__YOUR ASSIGNMENT__:
The full listing below should be returned without a single change.
══════════════════════════════
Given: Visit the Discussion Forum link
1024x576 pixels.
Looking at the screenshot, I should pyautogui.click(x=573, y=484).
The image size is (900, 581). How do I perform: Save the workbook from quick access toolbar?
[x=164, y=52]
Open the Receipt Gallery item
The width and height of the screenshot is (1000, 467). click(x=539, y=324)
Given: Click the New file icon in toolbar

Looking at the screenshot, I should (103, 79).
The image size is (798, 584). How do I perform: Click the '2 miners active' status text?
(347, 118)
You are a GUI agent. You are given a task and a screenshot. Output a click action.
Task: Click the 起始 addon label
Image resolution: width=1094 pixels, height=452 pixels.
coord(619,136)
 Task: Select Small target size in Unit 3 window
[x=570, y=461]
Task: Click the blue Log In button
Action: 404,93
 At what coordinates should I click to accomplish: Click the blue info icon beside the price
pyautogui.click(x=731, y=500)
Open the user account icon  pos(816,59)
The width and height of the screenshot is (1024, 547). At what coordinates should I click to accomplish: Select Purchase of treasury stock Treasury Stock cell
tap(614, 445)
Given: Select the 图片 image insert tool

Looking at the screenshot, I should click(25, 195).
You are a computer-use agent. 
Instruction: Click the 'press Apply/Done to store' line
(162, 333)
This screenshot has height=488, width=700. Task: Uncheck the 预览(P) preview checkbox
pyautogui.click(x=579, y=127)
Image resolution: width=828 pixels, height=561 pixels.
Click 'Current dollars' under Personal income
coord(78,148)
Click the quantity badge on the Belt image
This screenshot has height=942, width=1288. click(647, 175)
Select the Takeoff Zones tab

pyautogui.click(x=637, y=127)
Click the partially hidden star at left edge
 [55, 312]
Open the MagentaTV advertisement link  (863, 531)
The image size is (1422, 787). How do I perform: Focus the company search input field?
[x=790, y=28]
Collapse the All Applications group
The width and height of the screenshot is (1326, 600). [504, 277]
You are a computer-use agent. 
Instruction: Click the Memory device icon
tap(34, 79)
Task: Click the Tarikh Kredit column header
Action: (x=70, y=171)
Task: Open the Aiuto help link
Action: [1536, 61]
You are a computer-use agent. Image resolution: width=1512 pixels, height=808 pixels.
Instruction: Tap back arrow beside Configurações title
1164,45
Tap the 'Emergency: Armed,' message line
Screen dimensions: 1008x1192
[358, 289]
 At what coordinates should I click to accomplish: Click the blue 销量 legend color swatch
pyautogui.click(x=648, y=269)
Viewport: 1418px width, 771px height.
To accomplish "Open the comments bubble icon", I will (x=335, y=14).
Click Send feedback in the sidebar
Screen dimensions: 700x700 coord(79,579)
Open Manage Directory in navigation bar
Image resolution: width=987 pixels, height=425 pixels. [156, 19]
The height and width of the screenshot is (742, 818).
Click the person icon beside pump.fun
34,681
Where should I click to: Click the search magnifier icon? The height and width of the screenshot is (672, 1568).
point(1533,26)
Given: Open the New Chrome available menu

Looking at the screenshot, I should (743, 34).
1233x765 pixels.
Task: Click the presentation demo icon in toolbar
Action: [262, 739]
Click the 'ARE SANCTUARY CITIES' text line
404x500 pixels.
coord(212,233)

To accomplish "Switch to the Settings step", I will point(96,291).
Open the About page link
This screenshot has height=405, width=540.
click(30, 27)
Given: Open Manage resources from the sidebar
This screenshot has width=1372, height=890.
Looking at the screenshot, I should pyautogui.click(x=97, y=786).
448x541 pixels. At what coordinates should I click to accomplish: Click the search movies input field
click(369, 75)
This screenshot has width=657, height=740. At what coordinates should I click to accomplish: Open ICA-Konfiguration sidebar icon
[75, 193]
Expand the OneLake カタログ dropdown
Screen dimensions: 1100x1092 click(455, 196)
══════════════════════════════
__RESPONSE TO THE EXERCISE__:
Given: Visit the Discussion Forum link
1024x576 pixels.
Looking at the screenshot, I should pyautogui.click(x=573, y=484).
The image size is (900, 581). How do I perform: Save the workbook from quick access toolbar?
[x=164, y=52]
Open the Receipt Gallery item
The width and height of the screenshot is (1000, 467). click(x=539, y=324)
Given: Click the New file icon in toolbar

Looking at the screenshot, I should (103, 79).
The image size is (798, 584). How do I perform: Click the '2 miners active' status text?
(347, 118)
You are a GUI agent. You are given a task and a screenshot. Output a click action.
Task: Click the 起始 addon label
Image resolution: width=1094 pixels, height=452 pixels.
coord(619,136)
 Task: Select Small target size in Unit 3 window
[x=570, y=461]
Task: Click the blue Log In button
Action: 404,93
 At what coordinates should I click to accomplish: Click the blue info icon beside the price
pyautogui.click(x=731, y=500)
Open the user account icon  pos(816,59)
The width and height of the screenshot is (1024, 547). At what coordinates should I click to accomplish: Select Purchase of treasury stock Treasury Stock cell
tap(614, 445)
Given: Select the 图片 image insert tool

Looking at the screenshot, I should click(25, 195).
You are a computer-use agent. 
Instruction: Click the 'press Apply/Done to store' line
(162, 333)
This screenshot has height=488, width=700. Task: Uncheck the 预览(P) preview checkbox
pyautogui.click(x=579, y=127)
Image resolution: width=828 pixels, height=561 pixels.
Click 'Current dollars' under Personal income
coord(78,148)
Click the quantity badge on the Belt image
This screenshot has height=942, width=1288. click(647, 175)
Select the Takeoff Zones tab

pyautogui.click(x=637, y=127)
Click the partially hidden star at left edge
 [55, 312]
Open the MagentaTV advertisement link  (863, 531)
The image size is (1422, 787). How do I perform: Focus the company search input field?
[x=790, y=28]
Collapse the All Applications group
The width and height of the screenshot is (1326, 600). [504, 277]
You are a computer-use agent. 
Instruction: Click the Memory device icon
tap(34, 79)
Task: Click the Tarikh Kredit column header
Action: (x=70, y=171)
Task: Open the Aiuto help link
Action: [1536, 61]
You are a computer-use agent. Image resolution: width=1512 pixels, height=808 pixels.
Instruction: Tap back arrow beside Configurações title
1164,45
Tap the 'Emergency: Armed,' message line
Screen dimensions: 1008x1192
[358, 289]
 At what coordinates should I click to accomplish: Click the blue 销量 legend color swatch
pyautogui.click(x=648, y=269)
Viewport: 1418px width, 771px height.
To accomplish "Open the comments bubble icon", I will (x=335, y=14).
Click Send feedback in the sidebar
Screen dimensions: 700x700 coord(79,579)
Open Manage Directory in navigation bar
Image resolution: width=987 pixels, height=425 pixels. [156, 19]
The height and width of the screenshot is (742, 818).
Click the person icon beside pump.fun
34,681
Where should I click to: Click the search magnifier icon? The height and width of the screenshot is (672, 1568).
point(1533,26)
Given: Open the New Chrome available menu

Looking at the screenshot, I should (743, 34).
1233x765 pixels.
Task: Click the presentation demo icon in toolbar
Action: [262, 739]
Click the 'ARE SANCTUARY CITIES' text line
404x500 pixels.
coord(212,233)

To accomplish "Switch to the Settings step", I will point(96,291).
Open the About page link
This screenshot has height=405, width=540.
click(30, 27)
Given: Open Manage resources from the sidebar
This screenshot has width=1372, height=890.
Looking at the screenshot, I should pyautogui.click(x=97, y=786).
448x541 pixels. At what coordinates should I click to accomplish: Click the search movies input field
click(369, 75)
This screenshot has width=657, height=740. At what coordinates should I click to accomplish: Open ICA-Konfiguration sidebar icon
[75, 193]
Expand the OneLake カタログ dropdown
Screen dimensions: 1100x1092 click(455, 196)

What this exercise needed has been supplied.